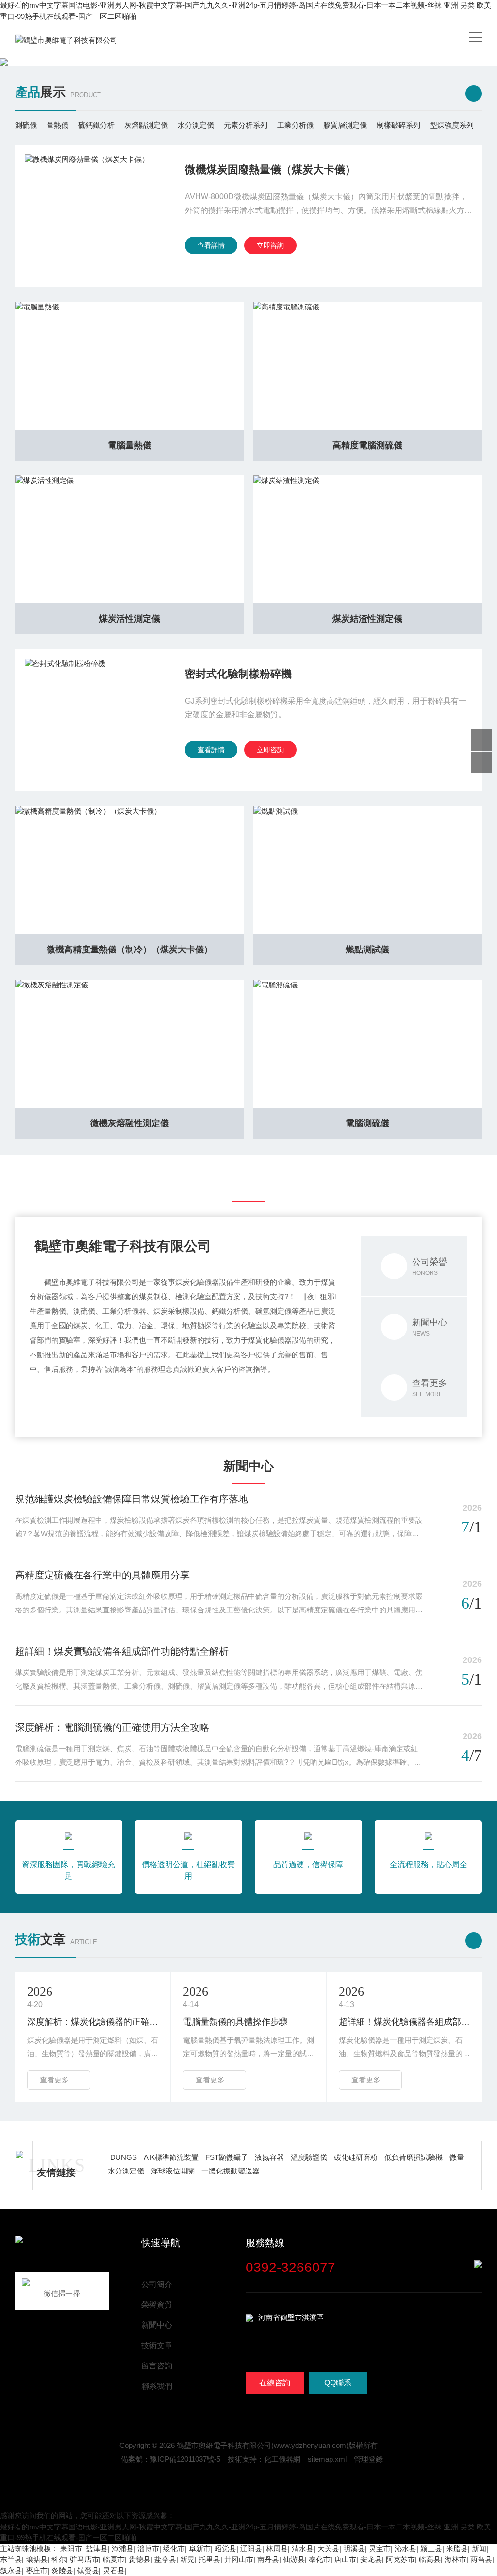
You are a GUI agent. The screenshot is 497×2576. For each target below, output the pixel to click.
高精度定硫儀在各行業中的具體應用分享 (102, 1575)
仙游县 (294, 2559)
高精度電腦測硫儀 (367, 445)
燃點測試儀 (367, 949)
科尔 (58, 2559)
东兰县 (11, 2559)
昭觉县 (225, 2548)
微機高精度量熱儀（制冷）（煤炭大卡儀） (130, 949)
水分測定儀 (196, 125)
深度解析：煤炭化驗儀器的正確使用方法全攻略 (92, 2022)
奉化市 (320, 2559)
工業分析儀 (295, 125)
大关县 (328, 2548)
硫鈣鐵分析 (96, 125)
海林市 (455, 2559)
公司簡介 (156, 2284)
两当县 (481, 2559)
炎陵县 (62, 2570)
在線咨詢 (274, 2383)
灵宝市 (380, 2548)
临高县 (430, 2559)
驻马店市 (84, 2559)
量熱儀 (57, 125)
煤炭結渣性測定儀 (367, 619)
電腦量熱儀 (129, 445)
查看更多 (54, 2080)
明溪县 (354, 2548)
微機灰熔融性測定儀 (129, 1123)
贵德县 (139, 2559)
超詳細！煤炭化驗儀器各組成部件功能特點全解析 (404, 2022)
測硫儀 (26, 125)
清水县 (303, 2548)
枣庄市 (37, 2570)
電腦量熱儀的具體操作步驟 (235, 2022)
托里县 (209, 2559)
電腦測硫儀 (367, 1123)
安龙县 (371, 2559)
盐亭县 (165, 2559)
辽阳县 (251, 2548)
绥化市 (174, 2548)
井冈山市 (238, 2559)
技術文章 (156, 2345)
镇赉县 (88, 2570)
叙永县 (11, 2570)
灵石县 (114, 2570)
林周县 (277, 2548)
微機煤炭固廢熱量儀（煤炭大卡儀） (270, 169)
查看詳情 (211, 245)
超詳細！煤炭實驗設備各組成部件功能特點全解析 (122, 1651)
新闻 (479, 2548)
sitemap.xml (327, 2459)
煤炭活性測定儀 (129, 619)
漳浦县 (122, 2548)
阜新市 (200, 2548)
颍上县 (431, 2548)
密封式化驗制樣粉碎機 (238, 674)
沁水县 (405, 2548)
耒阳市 (71, 2548)
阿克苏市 (400, 2559)
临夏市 (114, 2559)
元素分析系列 (245, 125)
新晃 (187, 2559)
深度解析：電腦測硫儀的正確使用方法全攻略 (112, 1727)
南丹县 (268, 2559)
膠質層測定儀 (345, 125)
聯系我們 (156, 2386)
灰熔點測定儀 (146, 125)
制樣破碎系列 (398, 125)
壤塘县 (37, 2559)
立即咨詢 (270, 245)
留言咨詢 (156, 2366)
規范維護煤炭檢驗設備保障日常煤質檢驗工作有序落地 (131, 1499)
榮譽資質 (156, 2305)
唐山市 (345, 2559)
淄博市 (148, 2548)
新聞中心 (156, 2325)
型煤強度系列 (452, 125)
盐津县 (97, 2548)
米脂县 (457, 2548)
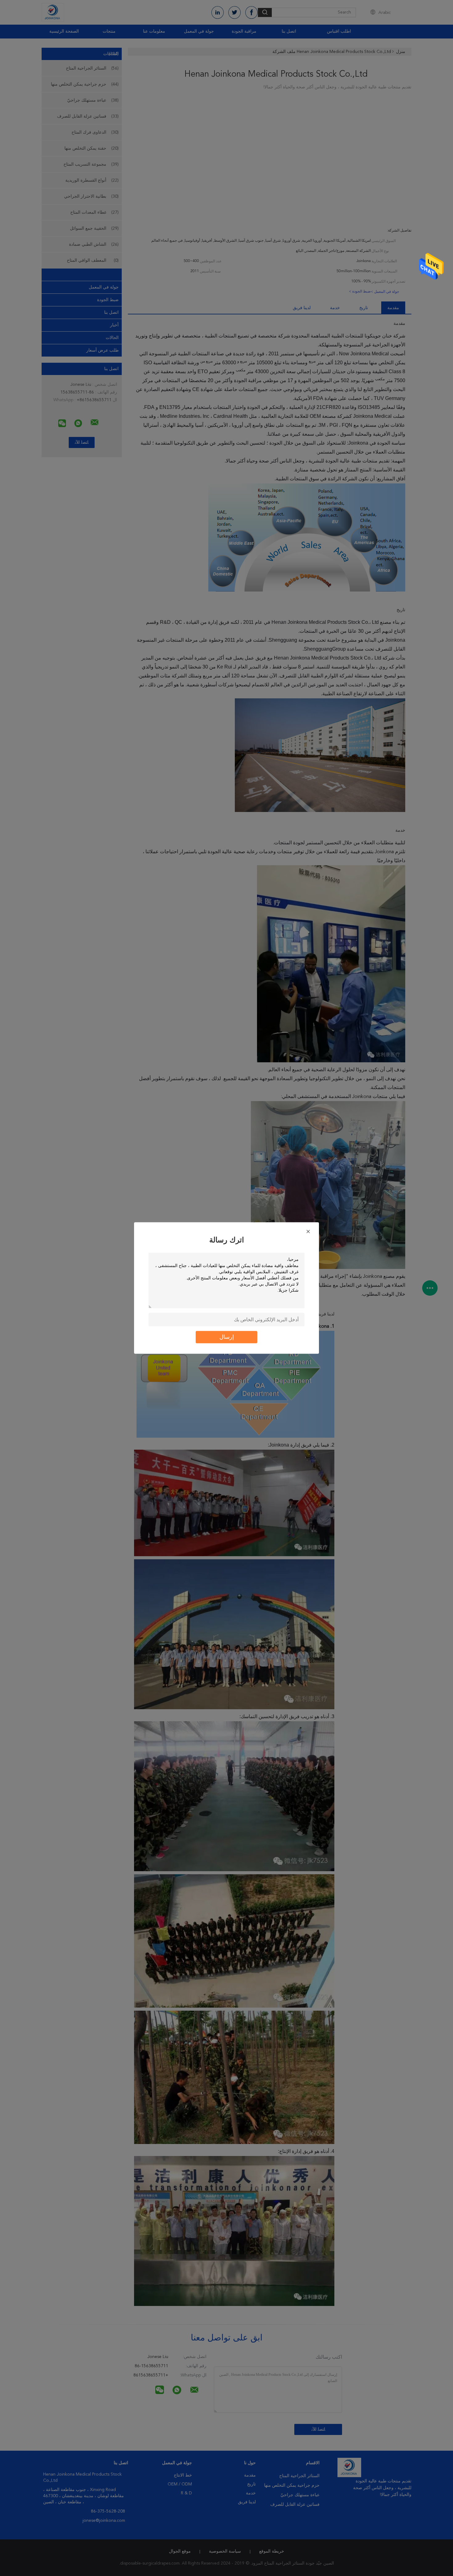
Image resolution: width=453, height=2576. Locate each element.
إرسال (226, 1337)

——————————

Can the lines from the one with "米脂县 (457, 2548)" to the end of the records above be quoted exactly, both ends included, with every picture omitted?

**Answer box:**
米脂县 (457, 2548)
Image resolution: width=453, height=2576. Locate each element.
إرسال (226, 1337)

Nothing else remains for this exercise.